Objective.—The aim of the present study was to evaluate whether the functional endothelial nitric oxide synthase (eNOS) Glu298Asp polymorphism, which has been demonstrated to decrease the endothelial NOS activity, might be a risk factor for migraine.
Background.—It has widely demonstrated that nitric oxide (NO) is involved in migraine pathogenesis. Several genetic risk factors have been associated with migraine, but no study has unraveled a possible relationship between migraine and eNOS Glu298Asp.
Methods.—One hundred fifty-six migraine patients and 125 healthy nonheadache volunteers entered the study. Demographic and clinical characteristics were carefully recorded, and a neurological workup was performed.
Results.—eNOS AspAsp homozygous patients had a 3-fold time risk for migraine with aura (MA) when compared to migraine without aura (MO) patients (OR-3.02, 95% CI-1.21 to 7.51), and more than 2-fold time increased risk when compared to control subjects (OR-2.21, 95% CI-1.00 to 5.04).
In migraine patients, no difference in age at onset, mean attack's intensity, family history for any of the studied comorbidities, or the presence of comorbidities was found in eNOS AspAsp homozygous compared to eNOS GluGlu or eNOS GluAs carriers.
Conclusions.—Homozygous Asp298, a common variant of the eNOS gene, is an independent risk factor for MA in this study population.

§ **Records shown**

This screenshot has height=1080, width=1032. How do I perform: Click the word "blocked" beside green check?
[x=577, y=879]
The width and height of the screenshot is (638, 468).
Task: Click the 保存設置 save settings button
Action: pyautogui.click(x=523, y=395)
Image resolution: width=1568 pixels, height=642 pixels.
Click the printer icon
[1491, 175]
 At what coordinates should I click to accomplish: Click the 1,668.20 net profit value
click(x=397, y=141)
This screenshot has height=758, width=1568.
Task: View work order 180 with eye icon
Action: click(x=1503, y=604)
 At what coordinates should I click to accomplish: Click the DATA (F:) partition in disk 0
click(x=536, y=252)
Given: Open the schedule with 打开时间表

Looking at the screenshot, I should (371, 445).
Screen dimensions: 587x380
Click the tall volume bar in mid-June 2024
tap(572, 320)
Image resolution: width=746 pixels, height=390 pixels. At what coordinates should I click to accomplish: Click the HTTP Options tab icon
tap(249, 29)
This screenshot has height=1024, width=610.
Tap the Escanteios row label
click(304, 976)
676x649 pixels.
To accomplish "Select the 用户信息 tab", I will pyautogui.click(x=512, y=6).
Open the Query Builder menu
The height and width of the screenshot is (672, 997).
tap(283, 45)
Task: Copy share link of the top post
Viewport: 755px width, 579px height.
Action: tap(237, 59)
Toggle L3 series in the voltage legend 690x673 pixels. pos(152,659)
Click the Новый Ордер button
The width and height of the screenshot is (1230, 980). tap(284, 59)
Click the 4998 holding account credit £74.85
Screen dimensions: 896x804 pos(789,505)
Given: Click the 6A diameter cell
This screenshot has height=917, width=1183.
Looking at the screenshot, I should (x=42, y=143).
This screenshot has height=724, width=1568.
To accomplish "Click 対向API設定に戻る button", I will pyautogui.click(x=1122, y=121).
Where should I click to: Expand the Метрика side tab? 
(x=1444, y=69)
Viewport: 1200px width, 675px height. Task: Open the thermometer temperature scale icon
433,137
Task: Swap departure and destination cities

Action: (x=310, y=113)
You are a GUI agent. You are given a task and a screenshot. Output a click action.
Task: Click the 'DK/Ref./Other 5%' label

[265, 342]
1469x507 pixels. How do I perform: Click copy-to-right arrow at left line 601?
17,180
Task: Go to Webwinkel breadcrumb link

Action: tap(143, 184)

§ **Problem 1**
From the migraine abstract, return the passage starting with "In migraine patients, no" and going on through "eNOS GluAs carriers.".
§ **Problem 2**
Which section headings does the migraine abstract use?
§ **Problem 3**
Answer these questions about the migraine abstract:
(a) How many migraine patients entered the study?
(b) What odds ratio is given for migraine with aura in eNOS AspAsp homozygous patients compared with migraine without aura patients?
(c) For what condition does the conclusion call homozygous Asp298 an independent risk factor?

§ **Task result 1**
In migraine patients, no difference in age at onset, mean attack's intensity, family history for any of the studied comorbidities, or the presence of comorbidities was found in eNOS AspAsp homozygous compared to eNOS GluGlu or eNOS GluAs carriers.

§ **Task result 2**
Objective, Background, Methods, Results, Conclusions

§ **Task result 3**
(a) One hundred fifty-six.
(b) 3.02, with a 95% CI of 1.21 to 7.51.
(c) Migraine with aura (MA), in this study population.